==== Given passage ====

Letlole La Rona’s (LLR) property assets are heavily weighted towards industrial which the company said has proved to be a resilient asset class over the years. It withstood COVID-19 and recessions and Chanda Masendu-Kusane, the company’s Chief Property Officer (CPO) said they will continue to look for more opportunities in that sector.


Letlole has been invested in the industrial sector since its formation and it is safe to say the group is most knowledgeable about this asset class. “One thing about owning a property is that eventually, you get to know who the tenants are, where the tenants’ base comes from,” Masendu-Kusane said during the group’s results presentation for the year ended 30 June 2023. She is quite confident about this particular sector given the announcements by the government of Botswana pertaining to the manufacturing industry. “So we believe there is potential for this sector in the future and there is intent at a macro level, this asset class is continuing to perform.”


Another key asset class is retail currently the second largest asset class which the company has been increasing. This sector was due to increase due to impeding the transaction the company embarked on. Post the reporting period, LLR concluded the acquisition of the additional 25% shareholding in JTTM which owns Rail Park Mall domiciled at the Gaborone Bus Rank. LLR now holds a majority stake of 57.79% in JTTM and has taken management control of its mall.


LLR CEO Kamogelo Mowaneng said during the presentation of the results for the year ended 30 June 2023 that retail remains a resilient asset class. “Despite that malls were closed during the lockdown, there were some shops open; supermarkets,” she said adding that even at its Watershed Mall in Mahalapye, the only retail mall the company owns directly, it was still paying rentals.


Mowaneng explained that this was because the majority of the tenants sell necessities. “So even when we do look at retail, we look at the tenant mix.” The nice thing she observed about retail is that it is naturally diversified because of the tenant mix. “We tend to mix our tenants in such a way that the majority of our tenants are able to trade even when there are these cycles like pandemics,” Mowaneng told her audience adding that “we are quite deliberate in terms of our tenant mix to make sure that we have a strong base”.


It’s a lesson the boss recalls the group learned from COVID to say “You cant onboard everybody”. In a property of 10 tenants, Letlole wants to make sure that at least 8/7 are strong tenants that can withstand economic headwinds. SMEs will come in every now and again. In terms of the customer onboarding process, it is now strengthened to make sure that when “we onboard tenants, they are able to withstand shocks in the economy,” Mowaneng said. “The fact that we are industrial and retail is a nice value chain, distributors occupy our warehouses and they supply our retailers who are our anchor tenants. It is a good value chain when you have ownership across those two asset classes.”

====

__Your goal__
According to the passage about Letlole La Rona's property assets, what stake does LLR now hold in JTTM? Rely only on the passage above.

==== Excerpted records ====

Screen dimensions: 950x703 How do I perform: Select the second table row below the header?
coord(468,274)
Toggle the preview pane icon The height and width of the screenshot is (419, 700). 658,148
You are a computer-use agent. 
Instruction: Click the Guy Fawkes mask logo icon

====

__Reply to the task__
A majority stake of 57.79%.